#### [YOUR GOAL]
Below is a listing with pictures in it; transcribe exactly the lines from the one that has "The width and height of the screenshot is (952, 718)." through the one that has "Enable the 搜索热度 checkbox", and omit those pictures.

#### [EXTRACTED DATA]
Content starts

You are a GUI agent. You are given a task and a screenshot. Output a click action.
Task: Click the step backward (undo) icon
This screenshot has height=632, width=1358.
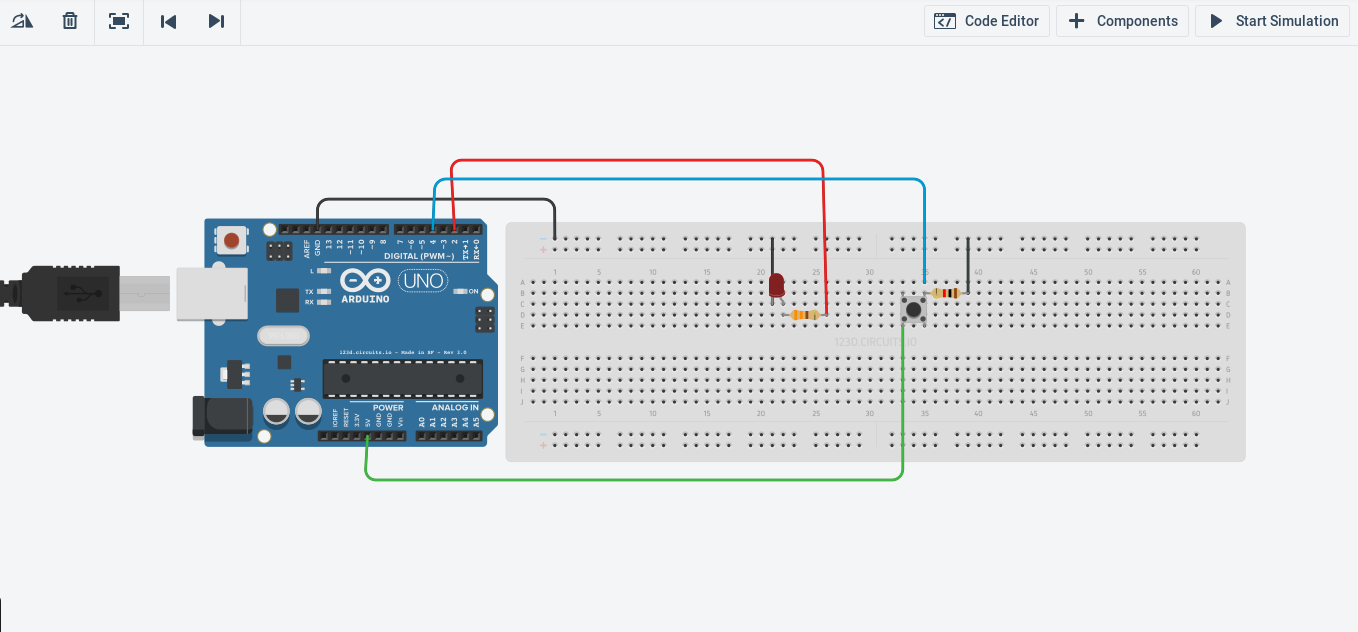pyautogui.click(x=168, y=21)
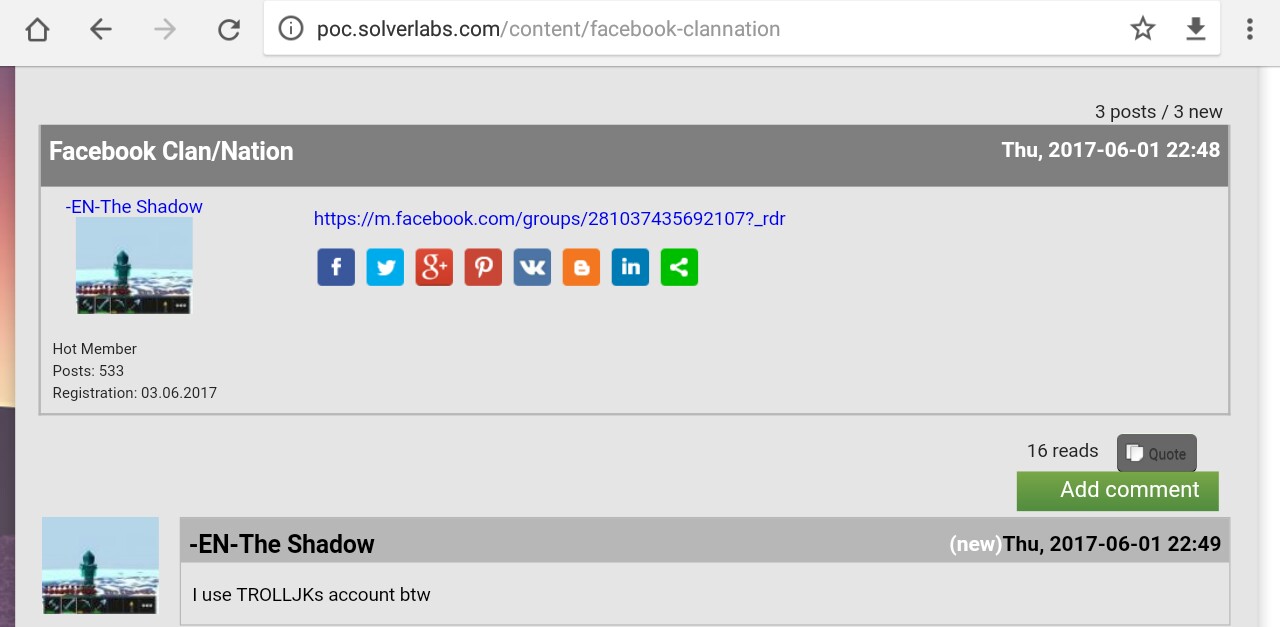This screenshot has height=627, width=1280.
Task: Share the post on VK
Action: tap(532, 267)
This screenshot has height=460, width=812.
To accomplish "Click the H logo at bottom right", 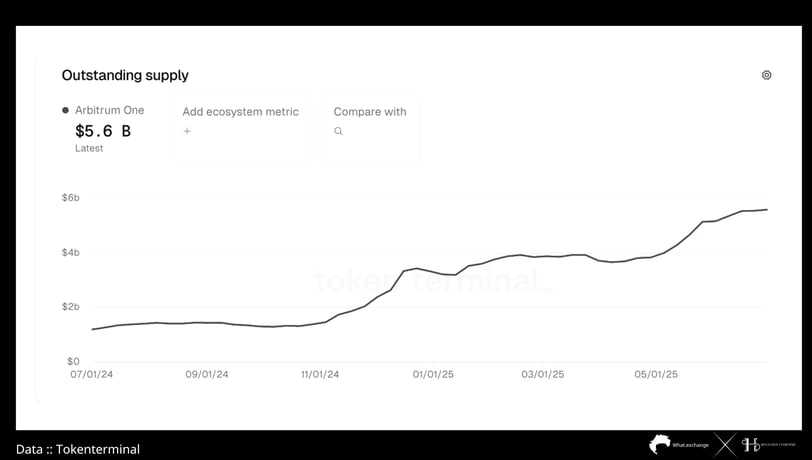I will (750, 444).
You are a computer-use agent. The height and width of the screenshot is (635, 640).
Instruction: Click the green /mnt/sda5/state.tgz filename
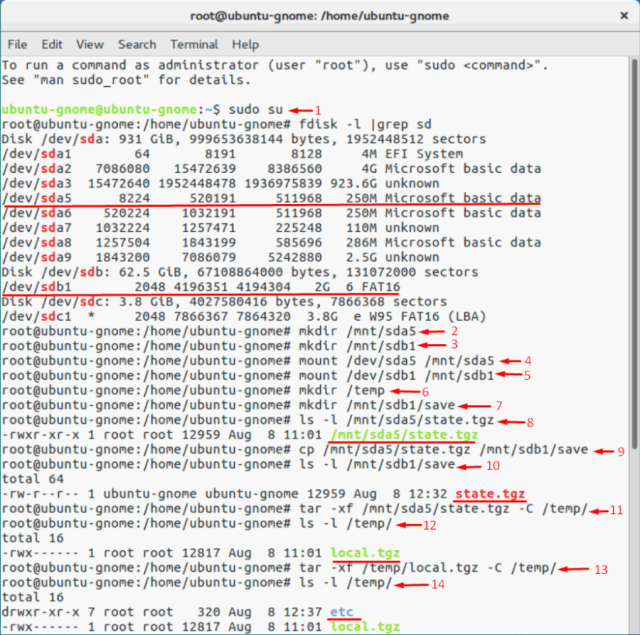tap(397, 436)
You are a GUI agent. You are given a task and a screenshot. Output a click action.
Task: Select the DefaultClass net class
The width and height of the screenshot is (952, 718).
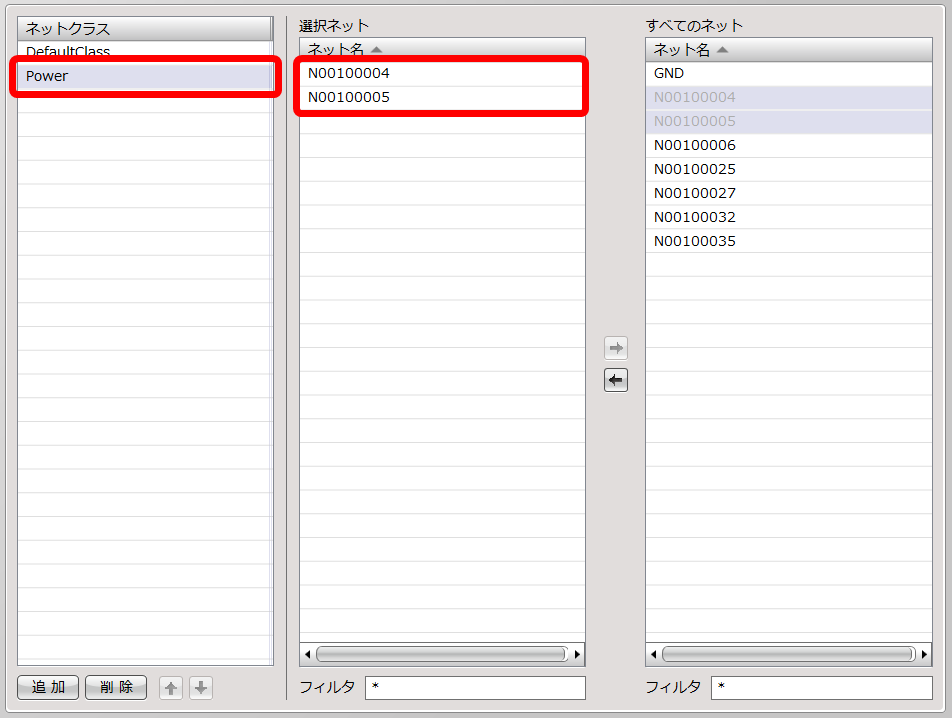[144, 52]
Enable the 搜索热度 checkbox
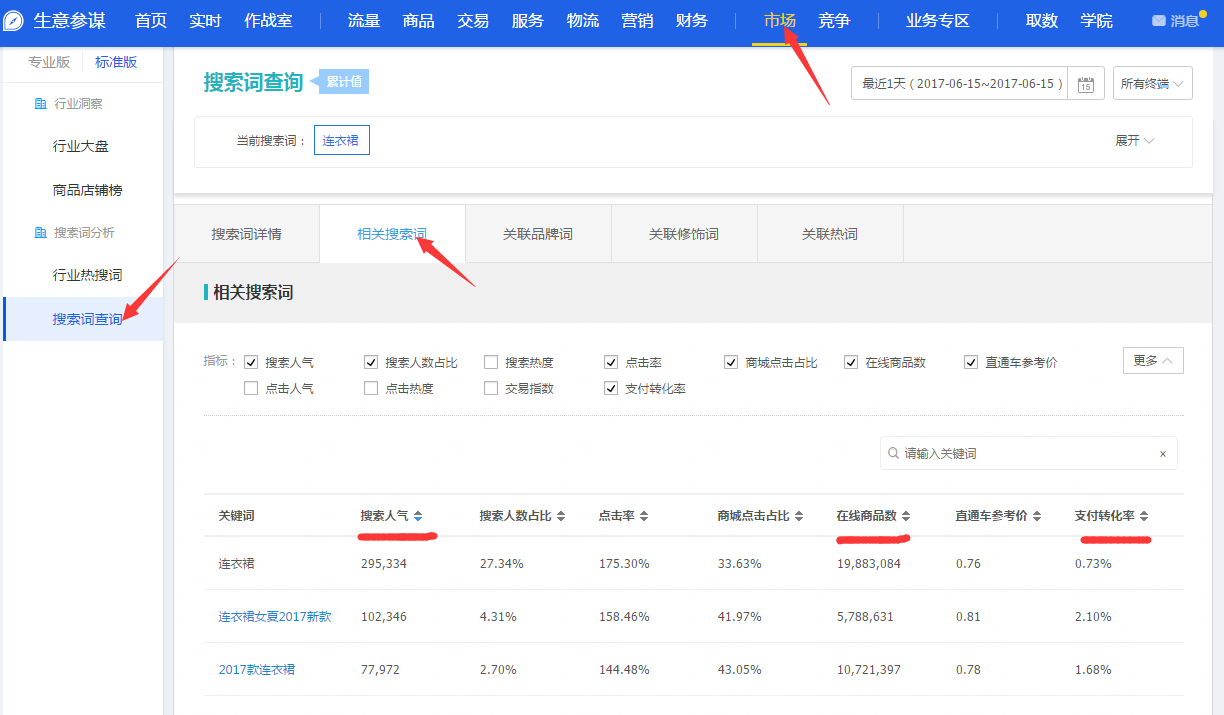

Content ends
Content starts

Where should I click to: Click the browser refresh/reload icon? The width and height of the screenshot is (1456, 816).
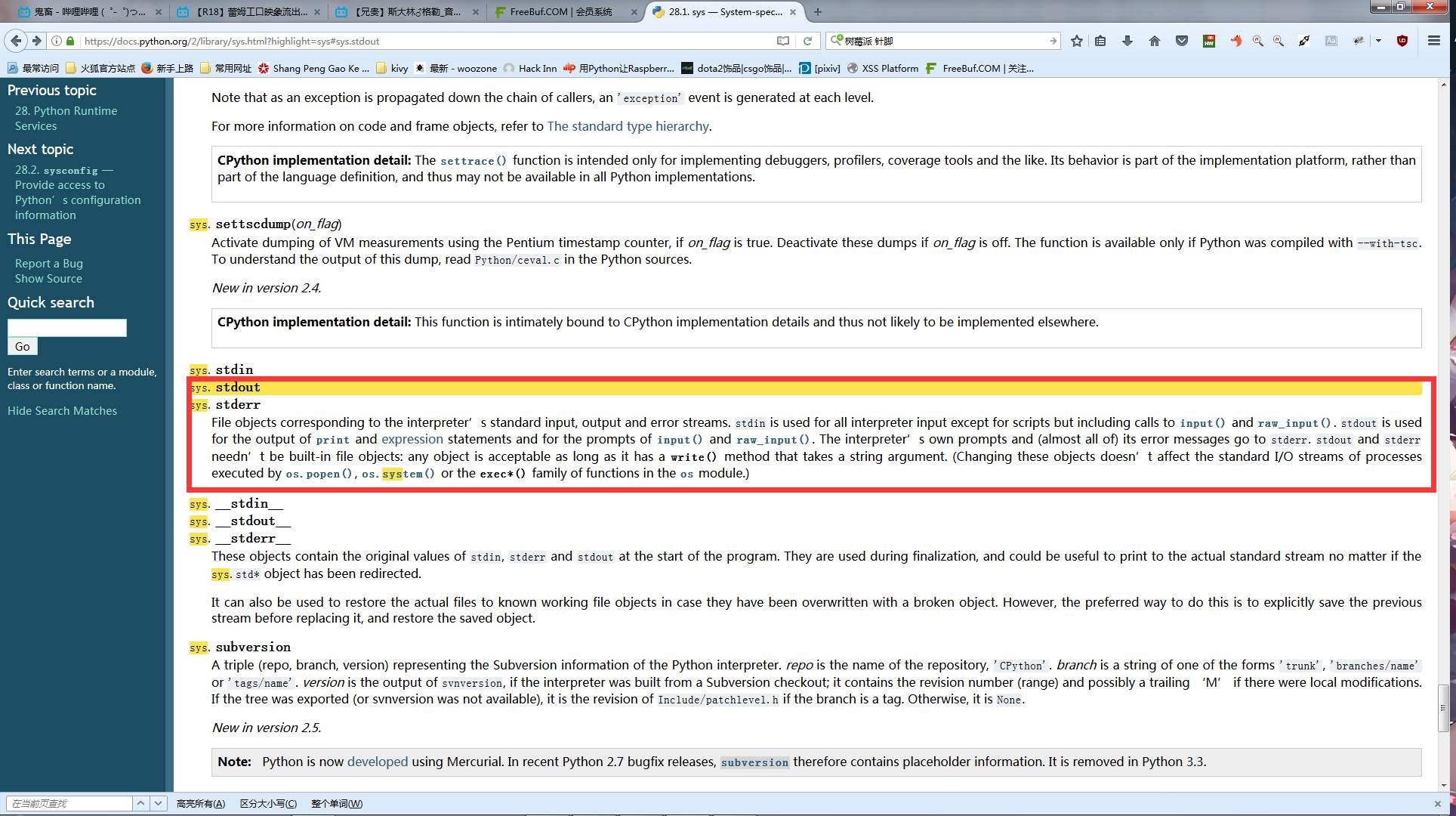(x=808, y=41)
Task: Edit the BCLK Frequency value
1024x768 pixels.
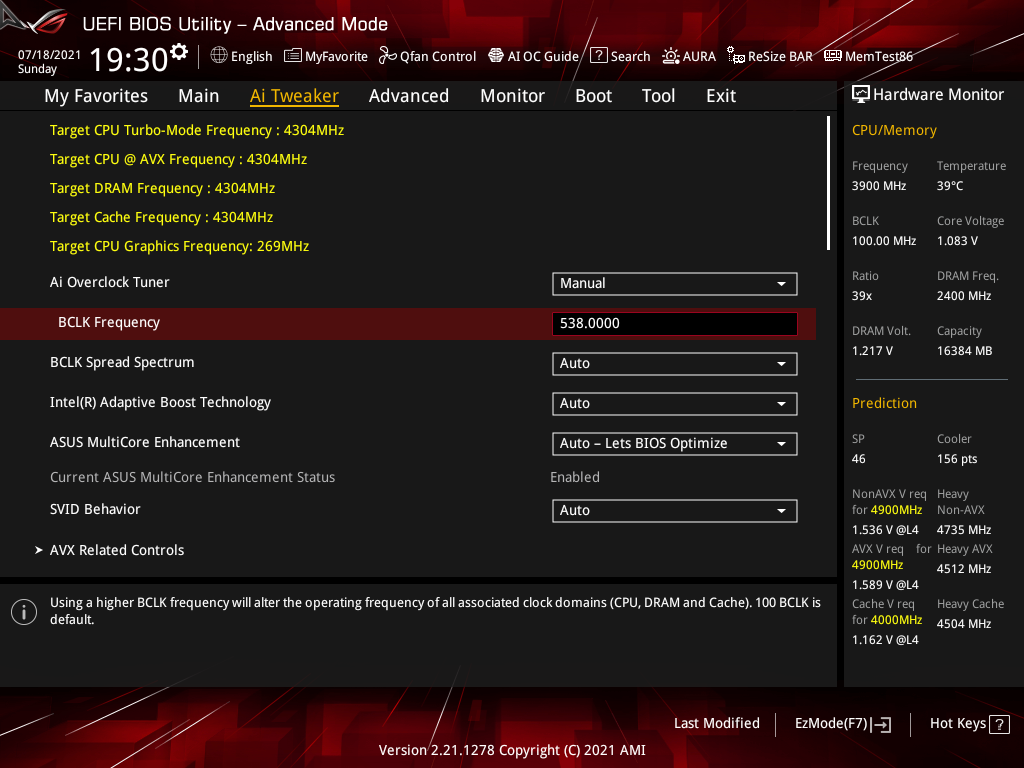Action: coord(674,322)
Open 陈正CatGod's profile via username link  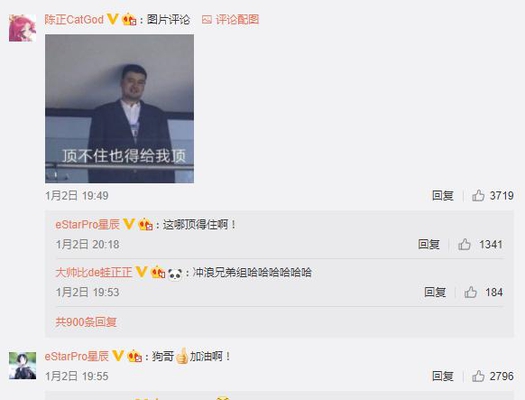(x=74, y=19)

Content ends
Content starts

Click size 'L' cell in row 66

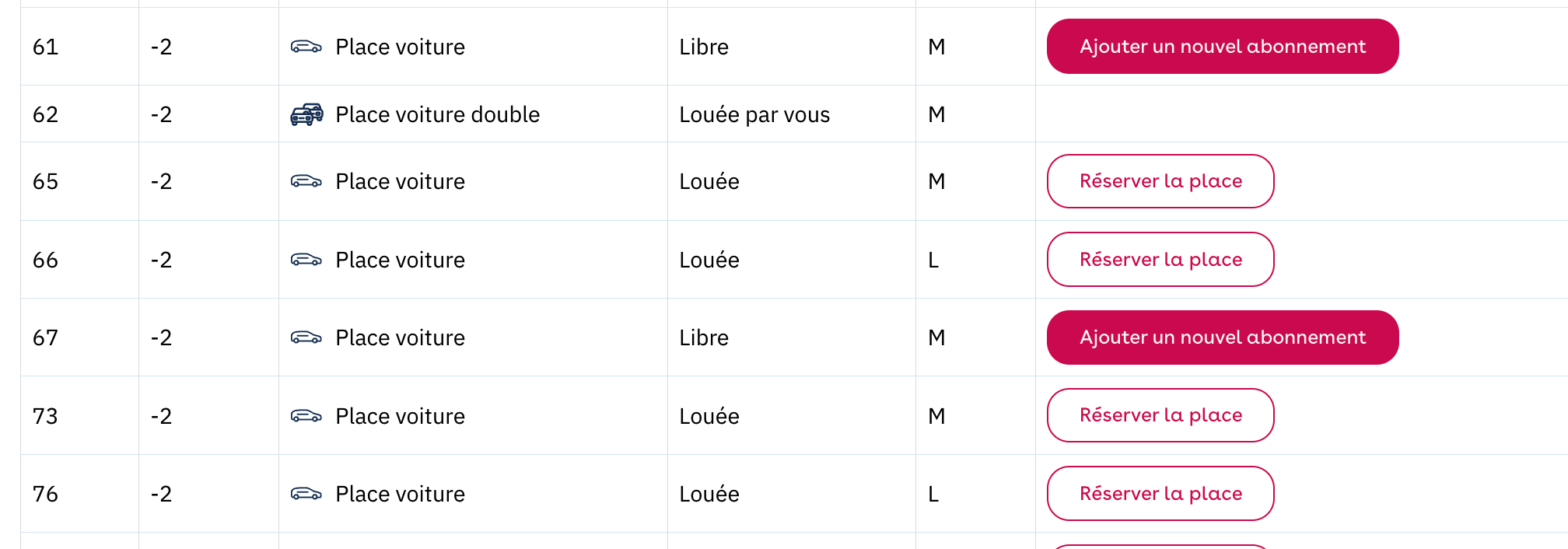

Content ends

#### [RESULT]
The width and height of the screenshot is (952, 718).
[144, 52]
Enable the 搜索热度 checkbox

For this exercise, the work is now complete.